→ TASK DESCRIPTION:
Scan the entries below. List each line with "Switch".

(Collected data entries)
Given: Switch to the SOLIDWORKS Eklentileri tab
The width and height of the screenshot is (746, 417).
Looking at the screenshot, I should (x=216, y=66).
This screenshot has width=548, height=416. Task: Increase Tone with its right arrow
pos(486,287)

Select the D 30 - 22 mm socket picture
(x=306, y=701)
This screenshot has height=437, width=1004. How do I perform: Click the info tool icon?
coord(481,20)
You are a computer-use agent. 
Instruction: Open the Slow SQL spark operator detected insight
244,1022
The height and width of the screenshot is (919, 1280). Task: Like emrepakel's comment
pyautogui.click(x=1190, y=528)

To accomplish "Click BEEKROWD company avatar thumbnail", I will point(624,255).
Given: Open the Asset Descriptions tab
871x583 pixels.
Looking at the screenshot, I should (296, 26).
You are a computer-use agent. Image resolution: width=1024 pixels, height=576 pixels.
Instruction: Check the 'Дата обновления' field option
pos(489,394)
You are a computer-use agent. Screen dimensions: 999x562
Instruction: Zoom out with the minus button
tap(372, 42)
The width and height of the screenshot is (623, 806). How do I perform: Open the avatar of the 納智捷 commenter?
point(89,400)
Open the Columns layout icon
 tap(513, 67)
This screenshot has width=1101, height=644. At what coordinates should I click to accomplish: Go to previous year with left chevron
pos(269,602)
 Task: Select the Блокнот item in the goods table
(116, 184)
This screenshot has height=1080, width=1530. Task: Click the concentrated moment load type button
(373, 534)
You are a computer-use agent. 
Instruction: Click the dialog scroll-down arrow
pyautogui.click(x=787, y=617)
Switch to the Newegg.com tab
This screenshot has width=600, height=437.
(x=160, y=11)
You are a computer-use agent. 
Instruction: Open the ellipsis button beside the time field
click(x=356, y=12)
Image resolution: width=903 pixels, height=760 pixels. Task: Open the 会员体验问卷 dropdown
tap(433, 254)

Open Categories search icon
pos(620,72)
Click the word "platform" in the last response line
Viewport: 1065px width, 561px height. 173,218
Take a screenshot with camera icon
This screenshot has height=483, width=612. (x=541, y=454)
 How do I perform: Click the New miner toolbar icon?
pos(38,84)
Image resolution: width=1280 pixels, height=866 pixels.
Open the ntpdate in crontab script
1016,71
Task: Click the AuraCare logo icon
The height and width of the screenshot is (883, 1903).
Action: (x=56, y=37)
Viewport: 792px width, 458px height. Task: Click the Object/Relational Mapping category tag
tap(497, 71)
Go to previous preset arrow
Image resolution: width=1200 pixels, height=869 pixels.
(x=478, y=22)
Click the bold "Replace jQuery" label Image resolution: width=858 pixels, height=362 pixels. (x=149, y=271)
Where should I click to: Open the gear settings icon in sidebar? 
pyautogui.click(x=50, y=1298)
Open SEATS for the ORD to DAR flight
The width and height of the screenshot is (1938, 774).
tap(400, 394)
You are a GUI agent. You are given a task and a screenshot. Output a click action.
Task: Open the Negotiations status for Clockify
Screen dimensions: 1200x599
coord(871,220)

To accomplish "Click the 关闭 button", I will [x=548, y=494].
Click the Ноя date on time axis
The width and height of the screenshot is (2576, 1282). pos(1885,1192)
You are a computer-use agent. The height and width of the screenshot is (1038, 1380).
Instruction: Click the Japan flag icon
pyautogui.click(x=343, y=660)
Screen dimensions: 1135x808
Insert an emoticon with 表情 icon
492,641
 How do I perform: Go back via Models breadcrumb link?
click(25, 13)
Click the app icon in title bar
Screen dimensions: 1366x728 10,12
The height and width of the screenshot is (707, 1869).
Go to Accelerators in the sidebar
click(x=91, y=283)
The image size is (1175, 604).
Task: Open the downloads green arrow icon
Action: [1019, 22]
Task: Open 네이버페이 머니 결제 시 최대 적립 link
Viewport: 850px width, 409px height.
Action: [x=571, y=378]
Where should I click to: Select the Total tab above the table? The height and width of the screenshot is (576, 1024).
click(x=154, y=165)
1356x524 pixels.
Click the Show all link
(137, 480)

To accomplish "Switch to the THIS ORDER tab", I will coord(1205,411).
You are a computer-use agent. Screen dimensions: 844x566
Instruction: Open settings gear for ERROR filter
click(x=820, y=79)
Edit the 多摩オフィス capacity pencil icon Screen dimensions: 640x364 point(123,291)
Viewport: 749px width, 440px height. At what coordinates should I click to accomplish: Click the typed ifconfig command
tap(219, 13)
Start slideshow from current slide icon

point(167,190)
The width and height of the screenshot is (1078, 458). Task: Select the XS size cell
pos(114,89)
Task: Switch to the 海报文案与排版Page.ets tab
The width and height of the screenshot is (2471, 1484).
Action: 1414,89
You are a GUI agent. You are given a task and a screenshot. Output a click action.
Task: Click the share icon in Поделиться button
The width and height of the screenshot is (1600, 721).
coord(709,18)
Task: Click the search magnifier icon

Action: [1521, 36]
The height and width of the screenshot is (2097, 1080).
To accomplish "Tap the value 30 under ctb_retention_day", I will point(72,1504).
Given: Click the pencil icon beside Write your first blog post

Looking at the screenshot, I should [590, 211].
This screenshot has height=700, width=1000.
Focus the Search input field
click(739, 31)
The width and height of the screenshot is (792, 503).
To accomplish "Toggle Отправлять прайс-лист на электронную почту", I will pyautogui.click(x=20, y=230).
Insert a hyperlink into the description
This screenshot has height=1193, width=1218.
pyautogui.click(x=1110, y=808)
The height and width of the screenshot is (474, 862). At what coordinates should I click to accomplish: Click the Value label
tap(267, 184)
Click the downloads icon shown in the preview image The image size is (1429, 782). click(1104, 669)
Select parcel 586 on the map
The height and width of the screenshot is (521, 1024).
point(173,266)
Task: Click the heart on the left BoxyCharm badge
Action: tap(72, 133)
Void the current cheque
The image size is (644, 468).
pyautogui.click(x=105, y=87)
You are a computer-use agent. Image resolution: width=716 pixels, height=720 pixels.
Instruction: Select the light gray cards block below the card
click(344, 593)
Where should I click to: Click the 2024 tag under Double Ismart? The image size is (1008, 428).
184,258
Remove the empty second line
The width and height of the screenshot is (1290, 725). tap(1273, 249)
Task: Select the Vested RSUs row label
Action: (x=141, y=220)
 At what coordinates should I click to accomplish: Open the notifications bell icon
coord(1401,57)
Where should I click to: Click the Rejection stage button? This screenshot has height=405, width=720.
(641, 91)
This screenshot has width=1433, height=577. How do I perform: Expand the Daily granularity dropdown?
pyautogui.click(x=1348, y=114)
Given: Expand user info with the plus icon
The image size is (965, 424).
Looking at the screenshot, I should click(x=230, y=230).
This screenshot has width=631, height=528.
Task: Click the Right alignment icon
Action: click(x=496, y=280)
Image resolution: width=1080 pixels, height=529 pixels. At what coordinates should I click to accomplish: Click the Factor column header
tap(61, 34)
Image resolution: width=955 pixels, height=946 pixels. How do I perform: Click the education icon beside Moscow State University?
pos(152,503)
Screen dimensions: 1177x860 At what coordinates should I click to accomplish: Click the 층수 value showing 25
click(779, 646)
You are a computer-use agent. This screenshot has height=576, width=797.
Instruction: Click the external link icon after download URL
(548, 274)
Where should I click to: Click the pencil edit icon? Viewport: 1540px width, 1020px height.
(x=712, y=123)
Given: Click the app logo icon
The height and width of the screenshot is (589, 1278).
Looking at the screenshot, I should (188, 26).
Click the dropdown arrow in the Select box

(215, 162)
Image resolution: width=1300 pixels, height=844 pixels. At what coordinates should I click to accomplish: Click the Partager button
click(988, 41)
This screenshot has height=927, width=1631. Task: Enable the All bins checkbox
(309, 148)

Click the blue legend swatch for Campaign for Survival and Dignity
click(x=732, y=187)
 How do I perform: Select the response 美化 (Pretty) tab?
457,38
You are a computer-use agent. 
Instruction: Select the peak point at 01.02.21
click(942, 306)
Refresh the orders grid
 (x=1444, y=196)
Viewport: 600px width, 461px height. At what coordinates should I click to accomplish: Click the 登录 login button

→ OUTPUT BELOW:
Given: Switch to the SOLIDWORKS Eklentileri tab
Switch to the Newegg.com tab
To accomplish "Switch to the THIS ORDER tab", I will coord(1205,411).
Task: Switch to the 海报文案与排版Page.ets tab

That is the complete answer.